Trump reverted to his true self on the subject of the North Korean nuclear threat: “We need only look at the depraved character of the North Korean regime to understand the nature of the nuclear threat it could pose to America and to our allies.” North-South negotiations earlier this month have eased fears of war on the Korean peninsula. These fears were in part fueled by an exchange of insults and threats between Trump and North Korean leader Kim Jong Un. Trump and his top associates have publicly welcomed the talks but US officials have said privately that Pyongyang may be trying to drive a wedge between the South Korean and US allies.North Korea has upped the ante by deciding to send its ceremonial head of state Kim Yong-nam, 90, to Pyeongchang this week for the Winter Olympics, the most senior official to ever visit South Korea. This is taken as a sign that North Korea is very interested in improving inter-Korean relations.
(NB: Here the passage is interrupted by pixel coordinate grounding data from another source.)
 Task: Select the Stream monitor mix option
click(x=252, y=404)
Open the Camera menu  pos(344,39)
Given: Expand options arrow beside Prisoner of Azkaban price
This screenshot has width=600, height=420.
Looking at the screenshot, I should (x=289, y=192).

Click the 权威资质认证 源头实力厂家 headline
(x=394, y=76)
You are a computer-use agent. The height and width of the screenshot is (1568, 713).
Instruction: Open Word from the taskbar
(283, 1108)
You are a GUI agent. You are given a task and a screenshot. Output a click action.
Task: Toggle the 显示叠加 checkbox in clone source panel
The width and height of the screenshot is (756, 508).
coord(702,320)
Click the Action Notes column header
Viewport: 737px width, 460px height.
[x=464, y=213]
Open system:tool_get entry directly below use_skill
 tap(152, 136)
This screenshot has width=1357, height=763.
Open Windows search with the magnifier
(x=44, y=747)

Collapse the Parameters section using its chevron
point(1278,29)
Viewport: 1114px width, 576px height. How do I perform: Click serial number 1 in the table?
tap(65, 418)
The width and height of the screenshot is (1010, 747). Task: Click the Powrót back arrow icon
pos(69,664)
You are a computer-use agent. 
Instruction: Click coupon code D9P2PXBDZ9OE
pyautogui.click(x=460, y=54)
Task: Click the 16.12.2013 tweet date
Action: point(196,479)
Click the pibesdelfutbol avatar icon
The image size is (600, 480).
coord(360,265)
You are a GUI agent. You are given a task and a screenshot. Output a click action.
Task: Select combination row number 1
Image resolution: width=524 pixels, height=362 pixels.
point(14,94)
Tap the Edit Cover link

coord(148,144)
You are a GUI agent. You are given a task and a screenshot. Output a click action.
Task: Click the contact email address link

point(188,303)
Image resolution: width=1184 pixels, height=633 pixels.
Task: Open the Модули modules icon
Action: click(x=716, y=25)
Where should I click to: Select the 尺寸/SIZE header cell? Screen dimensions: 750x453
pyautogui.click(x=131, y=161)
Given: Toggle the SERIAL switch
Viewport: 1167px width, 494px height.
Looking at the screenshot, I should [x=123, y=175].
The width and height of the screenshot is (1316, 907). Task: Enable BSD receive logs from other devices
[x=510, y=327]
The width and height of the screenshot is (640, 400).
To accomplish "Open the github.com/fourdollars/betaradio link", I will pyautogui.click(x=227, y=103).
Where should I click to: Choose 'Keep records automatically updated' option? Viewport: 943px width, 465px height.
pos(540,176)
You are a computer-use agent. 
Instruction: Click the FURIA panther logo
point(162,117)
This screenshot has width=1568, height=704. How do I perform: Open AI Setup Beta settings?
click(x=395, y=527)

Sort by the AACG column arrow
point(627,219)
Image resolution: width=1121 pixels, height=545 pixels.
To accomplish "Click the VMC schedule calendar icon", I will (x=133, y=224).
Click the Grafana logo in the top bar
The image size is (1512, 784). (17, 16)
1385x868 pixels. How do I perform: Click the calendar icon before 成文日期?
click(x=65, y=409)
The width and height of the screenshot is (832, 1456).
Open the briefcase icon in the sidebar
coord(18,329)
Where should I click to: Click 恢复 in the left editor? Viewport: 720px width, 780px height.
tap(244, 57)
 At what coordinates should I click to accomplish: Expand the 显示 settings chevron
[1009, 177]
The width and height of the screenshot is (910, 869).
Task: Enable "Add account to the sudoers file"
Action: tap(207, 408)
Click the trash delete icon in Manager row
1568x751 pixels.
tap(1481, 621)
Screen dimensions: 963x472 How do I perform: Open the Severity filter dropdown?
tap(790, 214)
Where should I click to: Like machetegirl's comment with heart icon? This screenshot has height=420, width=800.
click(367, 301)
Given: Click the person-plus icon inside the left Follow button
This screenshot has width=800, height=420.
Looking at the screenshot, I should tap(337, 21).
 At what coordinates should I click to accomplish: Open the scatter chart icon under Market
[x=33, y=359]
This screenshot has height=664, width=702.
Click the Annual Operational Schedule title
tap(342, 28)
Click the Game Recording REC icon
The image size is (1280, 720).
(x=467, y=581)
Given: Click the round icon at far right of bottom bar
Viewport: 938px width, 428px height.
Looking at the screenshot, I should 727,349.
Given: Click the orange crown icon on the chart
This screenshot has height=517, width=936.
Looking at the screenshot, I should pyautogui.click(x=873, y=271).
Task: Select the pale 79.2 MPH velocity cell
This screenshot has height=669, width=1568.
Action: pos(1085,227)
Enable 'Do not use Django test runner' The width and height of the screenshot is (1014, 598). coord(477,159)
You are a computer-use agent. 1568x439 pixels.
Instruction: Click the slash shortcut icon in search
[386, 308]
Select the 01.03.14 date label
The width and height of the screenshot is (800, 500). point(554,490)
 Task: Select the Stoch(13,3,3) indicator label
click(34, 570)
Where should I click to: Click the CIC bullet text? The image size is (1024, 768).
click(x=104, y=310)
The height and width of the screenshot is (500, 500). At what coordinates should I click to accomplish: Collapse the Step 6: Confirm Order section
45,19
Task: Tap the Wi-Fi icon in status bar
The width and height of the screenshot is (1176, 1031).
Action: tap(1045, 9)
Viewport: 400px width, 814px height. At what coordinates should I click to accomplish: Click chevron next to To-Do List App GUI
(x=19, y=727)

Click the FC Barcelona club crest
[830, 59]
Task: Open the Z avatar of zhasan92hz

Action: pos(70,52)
It is unclear ehether Kim Yong-nam will attend the opening ceremony along with US Vice President Mike Pence.
It seems that Trump and some of his aides have grown increasingly frustrated by what they consider the Pentagon’s reluctance to provide the president with options for a military strike against the North. The Pentagon itself is deeply worried that the White House increasingly favours military action against North Korea that could escalate catastrophically. Internal tensions in the administration have surfaced and plans to nominate a prominent Korea expert, Victor D. Cha (professor at Georgetown University and senior adviser at the Centre for Strategic and International Studies, Washington), as ambassador to South Korea have been dropped. He was sidelined because he warned administration officials against a “preventive” military attack, which could spiral “into a war that would likely kill tens, if not hundreds, of thousands of Americans” [not to mention millions of innocent South Koreans ].Writing in “The Washington Post”, Professor Cha pointed out the flawed reasoning: “If we believe that Kim is undeterrable without such a strike, how can we also believe that a strike will deter him from responding in kind?” He cemented his logic further: “And if Kim is unpredictable, impulsive and bordering on irrational, how can we control the escalation ladder, which is premised on an adversary’s rational understanding of signals and deterrence?” Professor Cha’s stance against preventive military action is fully supported by colleagues at the Centre for Strategic and International Studies. It can only be hoped that cooler heads will prevail in the Trump administration.